_Extrait_
════════
Le prétexte avancé, cette fois, par ces pétitionnaires récidivistes, est la crise sanitaire : on invoque la surpopulation carcérale, la promiscuité, les conditions matérielles, le contexte potentiellement tendu né de la privation de contacts physiques extérieurs etc., etc.
Il importe cependant de ne pas perdre de vue que :
1°) Les décisions d’enfermement des intéressés –qui sont une forme de confinement, sont la conséquence de leur situation et de leur comportement ; elles sont totalement indépendantes du contexte sanitaire du moment et ne sauraient se régler sur lui.
════════
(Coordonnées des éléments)
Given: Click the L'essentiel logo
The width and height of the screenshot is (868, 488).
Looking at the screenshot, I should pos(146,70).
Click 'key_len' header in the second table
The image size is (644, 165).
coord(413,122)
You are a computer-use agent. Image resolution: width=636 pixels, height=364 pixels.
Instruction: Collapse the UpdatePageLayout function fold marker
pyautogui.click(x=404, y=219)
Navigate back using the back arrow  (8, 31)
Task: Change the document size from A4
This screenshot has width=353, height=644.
════════
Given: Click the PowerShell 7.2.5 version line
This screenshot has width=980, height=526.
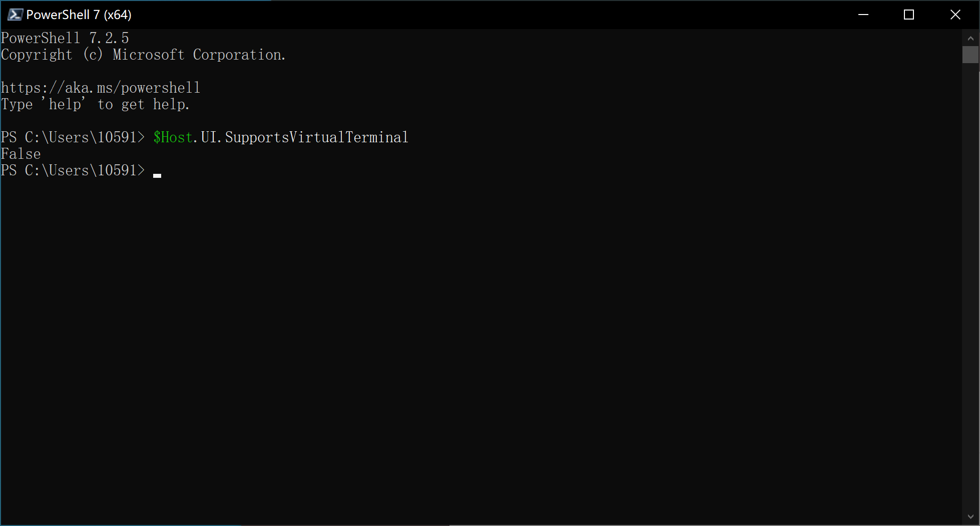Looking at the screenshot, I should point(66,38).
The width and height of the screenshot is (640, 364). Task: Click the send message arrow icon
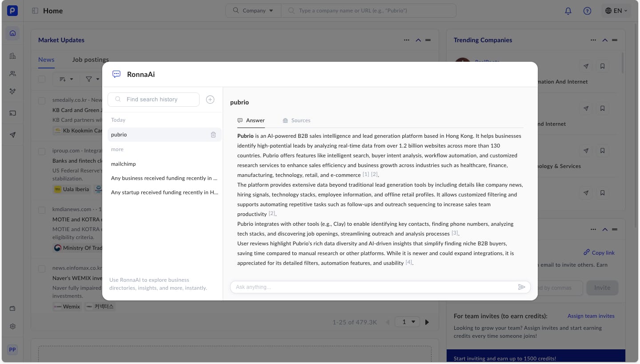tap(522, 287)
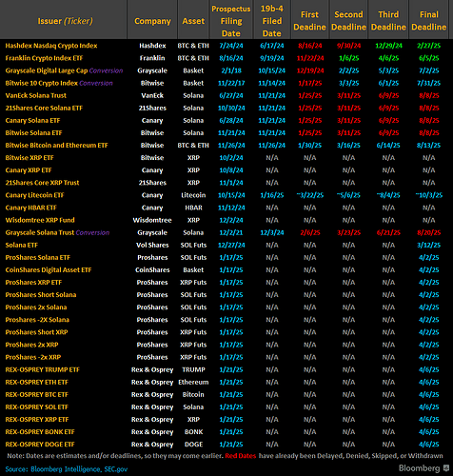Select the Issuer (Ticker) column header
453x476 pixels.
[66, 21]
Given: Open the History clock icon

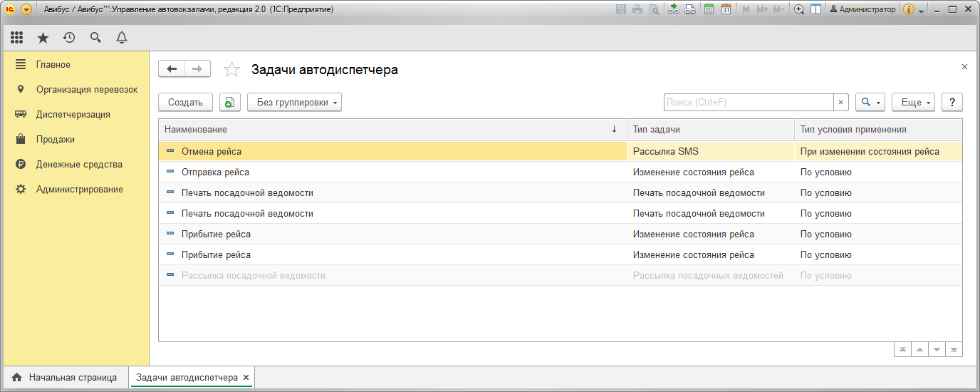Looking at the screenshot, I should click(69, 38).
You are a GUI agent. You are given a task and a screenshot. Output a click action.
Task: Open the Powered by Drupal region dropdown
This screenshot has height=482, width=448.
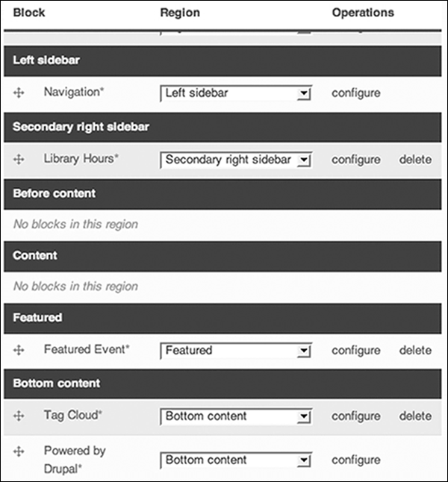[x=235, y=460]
════════
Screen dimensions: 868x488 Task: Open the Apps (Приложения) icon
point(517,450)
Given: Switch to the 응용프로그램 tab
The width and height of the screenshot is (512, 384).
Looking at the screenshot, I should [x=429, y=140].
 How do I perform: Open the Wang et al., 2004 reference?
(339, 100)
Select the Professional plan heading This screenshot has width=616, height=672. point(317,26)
════════
_À faire_
D'après l'extrait, quel prétexte les pétitionnaires avancent-ils cette fois ?

_Corrigé_
La crise sanitaire.